The Caribbean is the Venezuelan mare nostrum. We can supply it with tourists and feed stuff so they can buy our gas and energy with what the other tourists bring.
All of these with minimum transportation costs, a common language (English is spoken by all business people).
Now, before I criticize Chavez foreign policy I must say that this very simplified scenario was never seriously considered. Past governments were only too happy to bicker with Colombia when the internal situation was tense. The US was never considered a potential partner but rather a wanna-be colonial power, who too often gave the natives reasons to be weary.
But what Chavez is doing now makes no sense for Venezuela. It might not even make sense for him.

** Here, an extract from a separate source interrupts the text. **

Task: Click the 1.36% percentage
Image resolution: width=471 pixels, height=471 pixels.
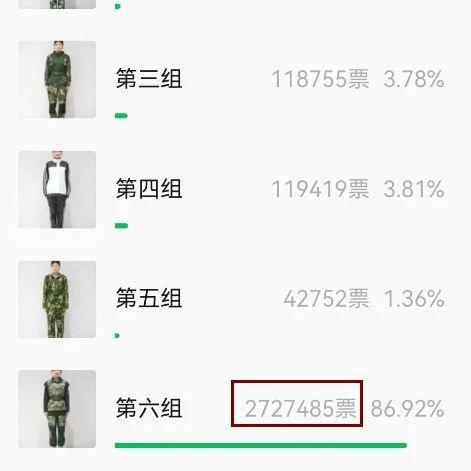Action: pos(414,298)
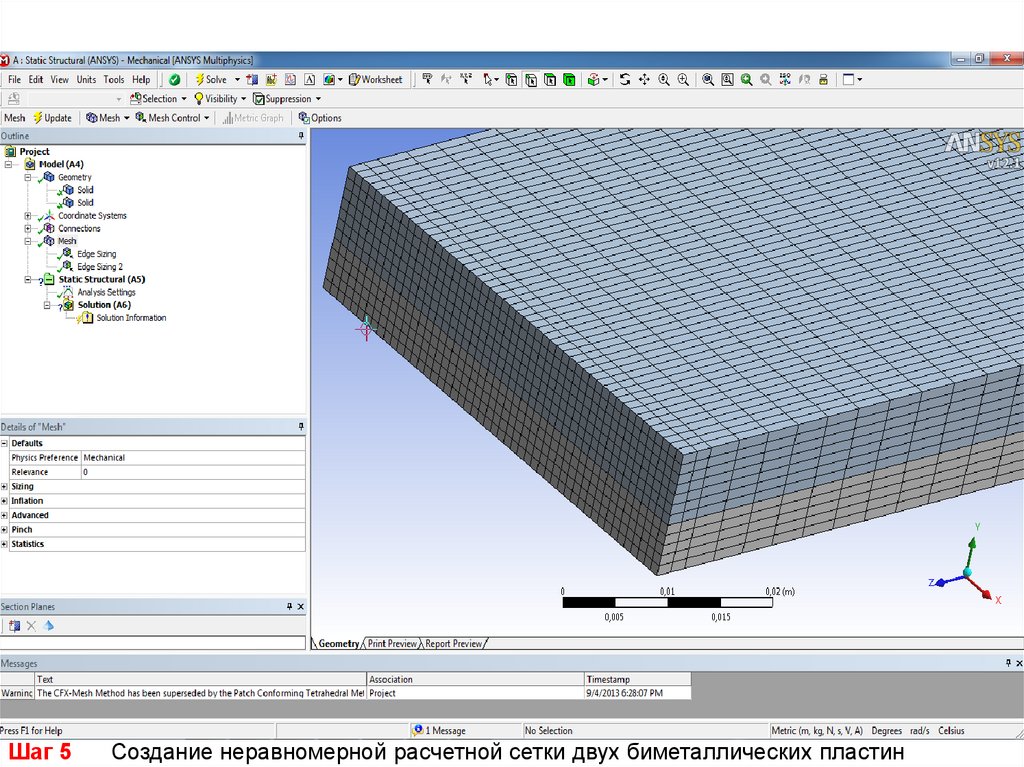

Relations with Colombia have been tense since he reached office and the only reason they keep going on is simply because it is too important a source of feed stuff for Venezuela, because there is a too long a tradition of textile and manufactured goods imports that Venezuela is just unable to produce for the time being.
Relations with the US are strictly based on sending oil there faithfully so that the US does not look too much Venezuela's side while Chavez does his revolution. Right now the government makes every possible effort to find new clients even if costs are higher. And any supplier different from the US is more than welcome.
The Caribbean is a mess. Oil is used to browbeat any country that is not supporting Chavez adventures, in an aggressive role unheard of from Venezuela since democracy came in 1958. Venezuela is behaving worse than an Empirelet there. Cuba has become the tutelary agent of Chavez and thus Venezuela foreign policy is pretty much aligned with Castro's wishes.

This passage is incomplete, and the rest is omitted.